You could tell who expected to make it and who was going through the motions. Grizz marched up to her test machine like she was going to kick its ass three times around the block. I slid into my seat and waited for instructions.
You see vidplots this time of year circling around the Exams. Someone gets placed in the wrong job—wacky! Two people get switched by accident—hilarious! Someone cheats someone out of their job but ultimately gets served—heartwarming and reassuring!
In the programs, though, all you see is a quick shot of the person at the Exams. They don't tell you that you'll sit there for three hours while they analyze and explore your wetware, and then another two for the memory and experience tap.
And after all that, you won't know for days.
Grizz wouldn't say anything about how she thought she'd done—she was afraid of jinxing it, I think, plus she was still pissed at me about the Lorelei business.
I could tell as soon as we walked out, though, she was happy.

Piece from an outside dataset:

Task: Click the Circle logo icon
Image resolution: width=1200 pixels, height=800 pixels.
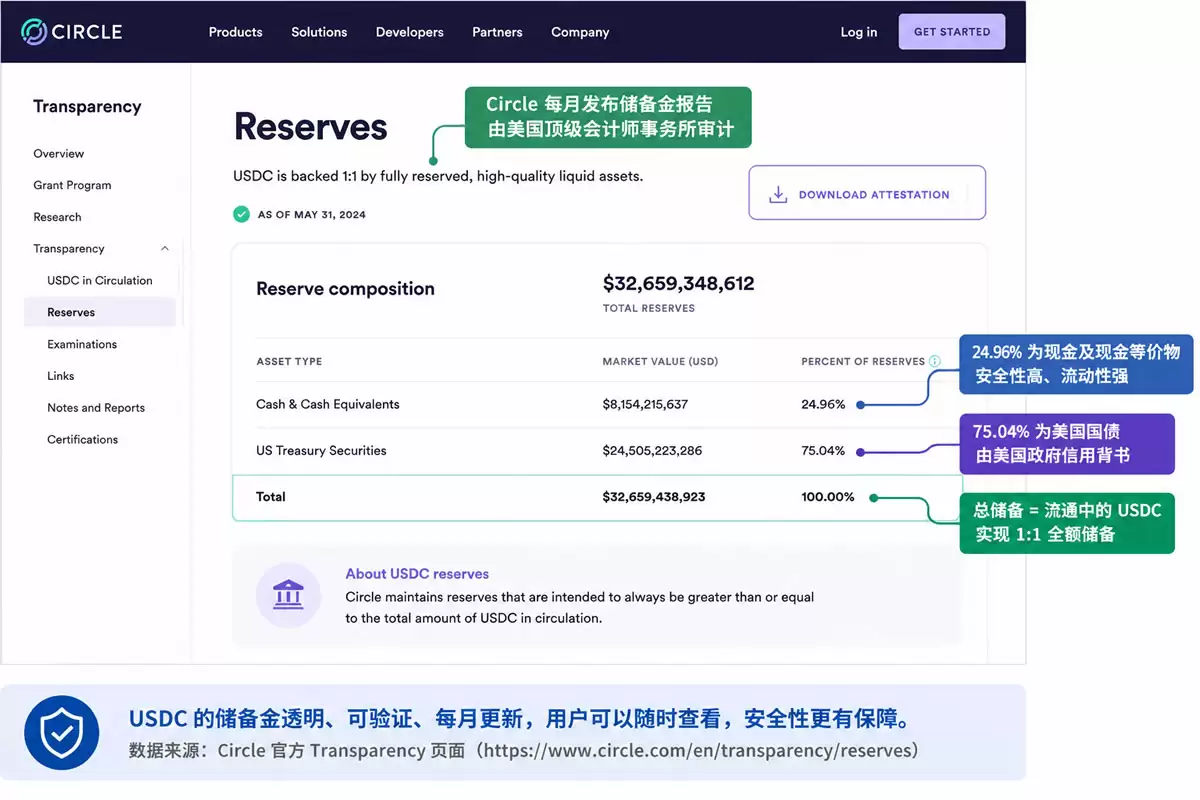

I walked her back to Ajah's and said I was heading down to the court to see if our forms had come in. She nodded and headed inside. It was a gray morning. But nice—some sunlight filtered down through the brown haze that sat way up in the sky for once. The smoke-eater trees along the street gleamed bright green and down near the trunks sat clumps of pale-blue flowers, most of them coming into their prime, although a few were browned and curling. I could feel all that memory on my back, lying across my shoulder blades and I found myself Capturing.
I'd only heard it described before—most people don't have the focus or the memory to do it more than a split-second. But I opened to every detail: the watery sepia sunlight and the shimmer playing over the feathers of the two starlings on a branch near me. The cars whispering across the street and two sirens battling it out, probably bound for St. Joe Emergency Services. The colors, oh, the colors passing by, smears of blue and brown and red flashes like song. The smell of the exhaust and dust mingled with a whiff of Mexican spices from the Taco Bell three doors down. Every detail crystal clear and recorded.